Instruction for the data below: set down exactly the lines from the line with "ENG (306, 251)" to the line with "[韓國] (129, 53)", inclusive, and no others.

╭──

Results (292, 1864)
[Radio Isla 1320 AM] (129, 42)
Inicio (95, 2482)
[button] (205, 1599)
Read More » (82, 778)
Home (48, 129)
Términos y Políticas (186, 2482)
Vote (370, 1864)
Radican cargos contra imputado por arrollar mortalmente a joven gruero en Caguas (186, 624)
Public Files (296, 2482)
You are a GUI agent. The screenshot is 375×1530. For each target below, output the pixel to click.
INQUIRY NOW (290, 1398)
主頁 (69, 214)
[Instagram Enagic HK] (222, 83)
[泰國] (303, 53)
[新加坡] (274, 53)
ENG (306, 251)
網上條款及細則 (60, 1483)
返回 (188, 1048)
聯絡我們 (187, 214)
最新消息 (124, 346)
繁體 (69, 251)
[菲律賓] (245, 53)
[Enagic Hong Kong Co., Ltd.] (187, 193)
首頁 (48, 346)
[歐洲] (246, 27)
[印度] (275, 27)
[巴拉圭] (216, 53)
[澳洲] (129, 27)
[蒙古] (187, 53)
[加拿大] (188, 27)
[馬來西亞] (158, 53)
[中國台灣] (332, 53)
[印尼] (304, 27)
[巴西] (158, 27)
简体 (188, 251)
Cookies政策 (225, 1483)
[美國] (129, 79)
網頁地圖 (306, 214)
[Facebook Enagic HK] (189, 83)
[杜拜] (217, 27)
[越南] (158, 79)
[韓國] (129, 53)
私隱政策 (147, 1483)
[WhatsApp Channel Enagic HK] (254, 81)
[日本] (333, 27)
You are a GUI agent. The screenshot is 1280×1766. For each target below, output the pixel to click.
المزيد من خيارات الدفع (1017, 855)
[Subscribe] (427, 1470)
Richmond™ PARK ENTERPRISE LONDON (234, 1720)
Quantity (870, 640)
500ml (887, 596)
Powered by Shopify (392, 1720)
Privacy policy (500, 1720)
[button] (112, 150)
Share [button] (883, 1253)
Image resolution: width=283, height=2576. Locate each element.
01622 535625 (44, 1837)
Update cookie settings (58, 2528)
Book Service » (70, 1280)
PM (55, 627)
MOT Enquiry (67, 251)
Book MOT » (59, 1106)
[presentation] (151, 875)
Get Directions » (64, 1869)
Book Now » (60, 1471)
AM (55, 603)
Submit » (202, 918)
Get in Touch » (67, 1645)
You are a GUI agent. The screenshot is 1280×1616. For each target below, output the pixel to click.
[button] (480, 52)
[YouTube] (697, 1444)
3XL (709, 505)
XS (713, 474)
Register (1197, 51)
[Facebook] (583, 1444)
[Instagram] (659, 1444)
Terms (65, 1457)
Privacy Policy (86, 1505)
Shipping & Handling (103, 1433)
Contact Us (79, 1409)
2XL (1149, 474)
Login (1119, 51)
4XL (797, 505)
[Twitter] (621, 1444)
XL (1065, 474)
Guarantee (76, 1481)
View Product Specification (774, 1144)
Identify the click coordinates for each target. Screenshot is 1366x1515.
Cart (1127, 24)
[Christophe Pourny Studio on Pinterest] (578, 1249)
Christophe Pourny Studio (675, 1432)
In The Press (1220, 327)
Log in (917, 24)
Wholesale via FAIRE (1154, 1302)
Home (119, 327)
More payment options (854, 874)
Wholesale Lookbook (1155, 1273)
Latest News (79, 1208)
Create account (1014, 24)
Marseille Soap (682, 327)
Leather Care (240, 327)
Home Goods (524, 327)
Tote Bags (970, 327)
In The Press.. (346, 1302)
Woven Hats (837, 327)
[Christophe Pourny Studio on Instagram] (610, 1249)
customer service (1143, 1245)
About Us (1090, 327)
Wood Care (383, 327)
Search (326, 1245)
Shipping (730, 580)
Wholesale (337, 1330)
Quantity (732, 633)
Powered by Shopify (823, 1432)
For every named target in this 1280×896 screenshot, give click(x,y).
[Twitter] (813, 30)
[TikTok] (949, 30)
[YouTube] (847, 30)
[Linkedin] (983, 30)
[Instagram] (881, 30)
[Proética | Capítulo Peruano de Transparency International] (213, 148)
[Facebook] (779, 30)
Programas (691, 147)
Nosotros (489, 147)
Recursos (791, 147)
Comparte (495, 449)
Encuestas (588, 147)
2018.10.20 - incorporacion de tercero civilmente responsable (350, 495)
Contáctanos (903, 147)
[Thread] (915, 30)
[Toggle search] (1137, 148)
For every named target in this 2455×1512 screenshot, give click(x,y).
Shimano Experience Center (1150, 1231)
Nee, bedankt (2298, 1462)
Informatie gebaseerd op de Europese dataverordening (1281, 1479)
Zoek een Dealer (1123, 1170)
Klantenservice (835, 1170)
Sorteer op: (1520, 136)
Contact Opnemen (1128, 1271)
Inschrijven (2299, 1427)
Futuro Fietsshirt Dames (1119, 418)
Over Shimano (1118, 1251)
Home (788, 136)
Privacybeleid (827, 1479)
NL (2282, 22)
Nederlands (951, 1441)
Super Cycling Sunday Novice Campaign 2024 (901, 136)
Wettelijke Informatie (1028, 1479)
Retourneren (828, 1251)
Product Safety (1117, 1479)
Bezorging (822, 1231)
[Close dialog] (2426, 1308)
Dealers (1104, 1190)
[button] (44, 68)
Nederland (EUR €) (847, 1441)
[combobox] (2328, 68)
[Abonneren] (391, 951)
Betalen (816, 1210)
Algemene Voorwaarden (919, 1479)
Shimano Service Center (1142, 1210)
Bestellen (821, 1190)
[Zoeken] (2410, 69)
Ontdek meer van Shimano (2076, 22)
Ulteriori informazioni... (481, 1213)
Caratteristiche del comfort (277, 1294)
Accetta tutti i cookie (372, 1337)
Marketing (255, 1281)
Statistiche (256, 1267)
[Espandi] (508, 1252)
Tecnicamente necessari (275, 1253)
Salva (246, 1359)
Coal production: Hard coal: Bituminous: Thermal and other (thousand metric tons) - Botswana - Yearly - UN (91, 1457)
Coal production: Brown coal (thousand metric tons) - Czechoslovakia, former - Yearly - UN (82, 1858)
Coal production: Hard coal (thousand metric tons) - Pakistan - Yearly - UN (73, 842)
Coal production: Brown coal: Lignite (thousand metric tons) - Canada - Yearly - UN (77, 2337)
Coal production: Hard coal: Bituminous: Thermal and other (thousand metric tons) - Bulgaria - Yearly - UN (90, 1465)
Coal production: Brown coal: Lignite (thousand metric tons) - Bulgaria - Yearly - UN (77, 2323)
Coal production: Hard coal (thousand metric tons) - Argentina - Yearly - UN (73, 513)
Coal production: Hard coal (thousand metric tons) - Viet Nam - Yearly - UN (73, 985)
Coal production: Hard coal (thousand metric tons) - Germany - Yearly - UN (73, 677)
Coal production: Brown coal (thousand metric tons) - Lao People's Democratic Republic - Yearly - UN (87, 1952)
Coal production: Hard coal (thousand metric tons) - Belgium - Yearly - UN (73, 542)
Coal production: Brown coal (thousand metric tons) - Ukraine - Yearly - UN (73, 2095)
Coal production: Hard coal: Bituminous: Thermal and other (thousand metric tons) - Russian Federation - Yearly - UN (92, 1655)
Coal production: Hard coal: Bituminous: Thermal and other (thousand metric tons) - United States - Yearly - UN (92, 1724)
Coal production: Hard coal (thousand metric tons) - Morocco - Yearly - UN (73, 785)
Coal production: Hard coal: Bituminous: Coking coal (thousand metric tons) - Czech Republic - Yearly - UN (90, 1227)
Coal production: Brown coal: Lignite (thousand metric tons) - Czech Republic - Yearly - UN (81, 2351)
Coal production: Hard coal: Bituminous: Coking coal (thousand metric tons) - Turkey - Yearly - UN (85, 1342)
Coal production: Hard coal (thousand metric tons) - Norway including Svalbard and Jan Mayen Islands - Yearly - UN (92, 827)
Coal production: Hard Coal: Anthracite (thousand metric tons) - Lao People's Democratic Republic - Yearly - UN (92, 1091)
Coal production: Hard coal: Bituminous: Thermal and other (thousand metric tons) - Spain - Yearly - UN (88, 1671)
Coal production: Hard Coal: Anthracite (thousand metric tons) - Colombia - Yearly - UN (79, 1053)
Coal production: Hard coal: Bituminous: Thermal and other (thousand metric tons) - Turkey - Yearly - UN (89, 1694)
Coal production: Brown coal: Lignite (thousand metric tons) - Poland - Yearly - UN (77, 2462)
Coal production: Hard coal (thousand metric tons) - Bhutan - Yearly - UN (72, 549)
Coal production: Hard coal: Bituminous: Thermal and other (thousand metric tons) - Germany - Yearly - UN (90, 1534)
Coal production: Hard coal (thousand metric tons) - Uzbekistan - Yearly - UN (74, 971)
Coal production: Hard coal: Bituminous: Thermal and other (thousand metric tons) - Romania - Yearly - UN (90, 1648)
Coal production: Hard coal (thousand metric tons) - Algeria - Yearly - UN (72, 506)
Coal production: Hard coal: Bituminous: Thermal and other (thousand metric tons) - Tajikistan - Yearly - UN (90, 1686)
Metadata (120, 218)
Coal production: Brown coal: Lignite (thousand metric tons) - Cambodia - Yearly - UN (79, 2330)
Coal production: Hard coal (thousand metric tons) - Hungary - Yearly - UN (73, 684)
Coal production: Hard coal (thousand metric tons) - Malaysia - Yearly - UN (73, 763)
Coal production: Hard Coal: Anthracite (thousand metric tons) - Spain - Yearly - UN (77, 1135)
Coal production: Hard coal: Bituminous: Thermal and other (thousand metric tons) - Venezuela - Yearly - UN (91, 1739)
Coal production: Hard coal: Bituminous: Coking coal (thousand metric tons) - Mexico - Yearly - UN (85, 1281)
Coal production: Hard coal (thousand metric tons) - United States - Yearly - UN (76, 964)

╰──

Answer to this task:
ENG (306, 251)
網上條款及細則 (60, 1483)
返回 (188, 1048)
聯絡我們 (187, 214)
最新消息 (124, 346)
繁體 (69, 251)
[菲律賓] (245, 53)
[Enagic Hong Kong Co., Ltd.] (187, 193)
首頁 (48, 346)
[歐洲] (246, 27)
[印度] (275, 27)
[巴拉圭] (216, 53)
[澳洲] (129, 27)
[蒙古] (187, 53)
[加拿大] (188, 27)
[馬來西亞] (158, 53)
[中國台灣] (332, 53)
[印尼] (304, 27)
[巴西] (158, 27)
简体 (188, 251)
Cookies政策 (225, 1483)
[美國] (129, 79)
網頁地圖 (306, 214)
[Facebook Enagic HK] (189, 83)
[杜拜] (217, 27)
[越南] (158, 79)
[韓國] (129, 53)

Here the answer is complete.